As you might expect from any novel by Greene there is plenty of wrestling with faith. The state of Scobie's own is neatly symbolised by the broken rosary he keeps in his desk. His difficult relationship with religion isn't hard to understand once you learn that he and his wife lost their daughter when she was just a young girl, Scobie spared the ordeal itself by distance(noted in his diary with the simple 'C. died') but cruelly taunted by two telegrams arriving in the wrong order: the first telling of her death, the second almost miraculously talking of the doctor's hope that she might survive. His memories of that painful loss resurface after a group of shipwreck survivors are found after enduring over a month on the open sea. Having escaped the immediacy of his own daughter's death he is forced to witness the last moments of a young girl from that group, challenging his own ability to keep faith.

It would need all Father Brule's ingenuity to explain that. Not that the child would die...but that the child should have been allowed to survive the forty days and nights in the open boat - that was the mystery, to reconcile that with the love of God.

But Greene makes clear how ingrained religious teaching can be. As Scobie embroils himself in adultery and corruption his real terror is of damnation, of receiving communion without having been absolved of his many sins. In his introduction James Wood mentions (along with almost all of the major plot points - making it less and introduction than a massive spoiler for fools like me who don't know the plot and read the introduction first) the massive inconsistencies in Scobie's character as first mentioned by George Orwell in The New Yorker. Wood's counter argument makes for very interesting reading, after the novel itself that is.

Greene may have written several novels playing with the same themes and ideas but the fact remains that he writes with an ease that makes each of them a pleasure to read, even for a faithless old atheist like me.



3 comments:

John Self 7 July 2009 at 11:25  

Ah yes, "the saint whose name nobody could remember". I think this may be my favourite Greene novel. So utterly bleak in the end that it's really quite bracing.

The other biggie that you need to read, of course, is The Power and the Glory. Oddly, I haven't read The Comedians, though a friend who has reckons it's where Morrissey got the name for his band (there are a couple of vegetarians in the novel called the Smiths, apparently).
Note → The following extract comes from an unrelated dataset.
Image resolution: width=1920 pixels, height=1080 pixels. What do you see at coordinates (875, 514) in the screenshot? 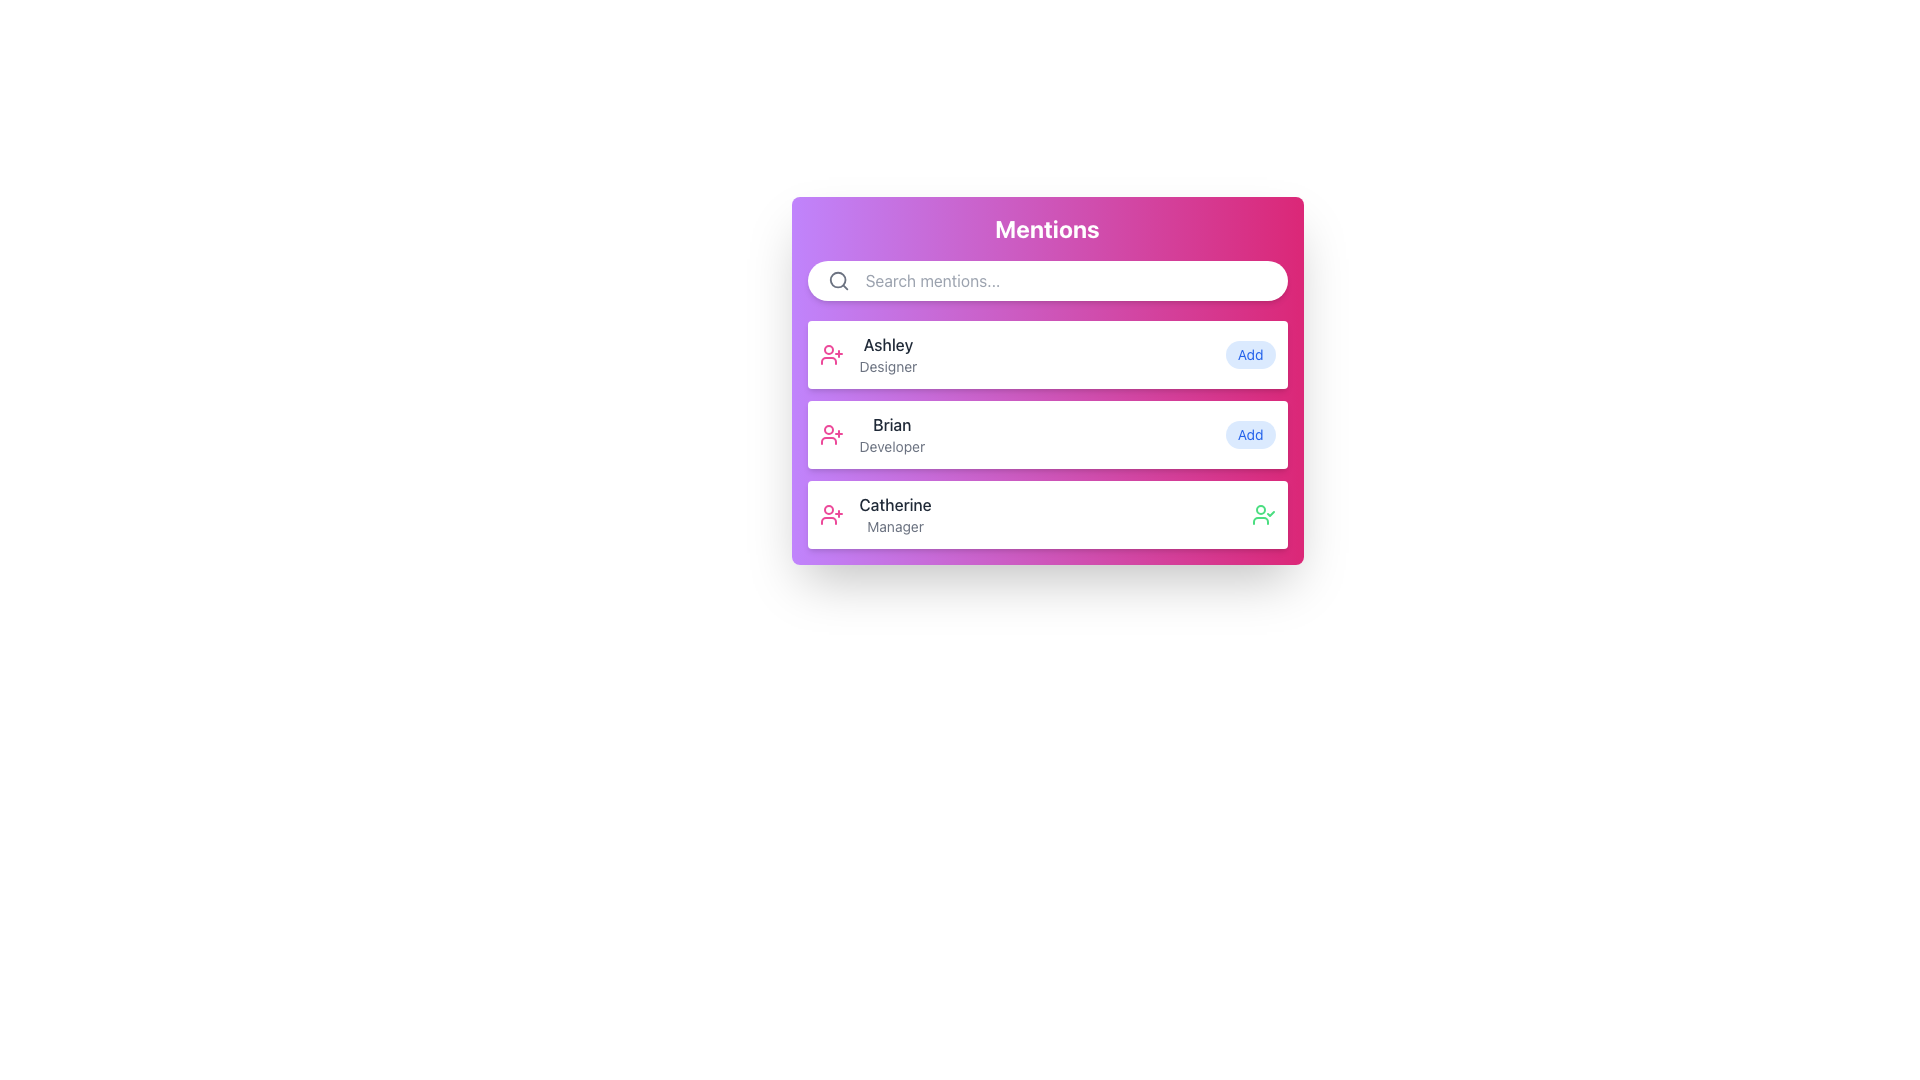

Of his less renowned work, I'm a big fan of The Honorary Consul - it's closer in tone to being an 'entertainment' than his most famous books, but brilliant and compelling. I even enjoyed his lighter stuff like Dr Fischer of Geneva or The Bomb Party, which is almost Dahl-esque, though I found Travels with My Aunt and The Human Factor entirely tiresome, even though the latter is reckoned by some to be his last great work.

You've put me in the mood to read some Greene now.

Trevor 7 July 2009 at 12:39  

Excellent timing, William! Kevin just brought Greene back to my attention on my blog's review of The Quiet American, and I have this and The Power and the Glory next in line. Your review makes me anxious!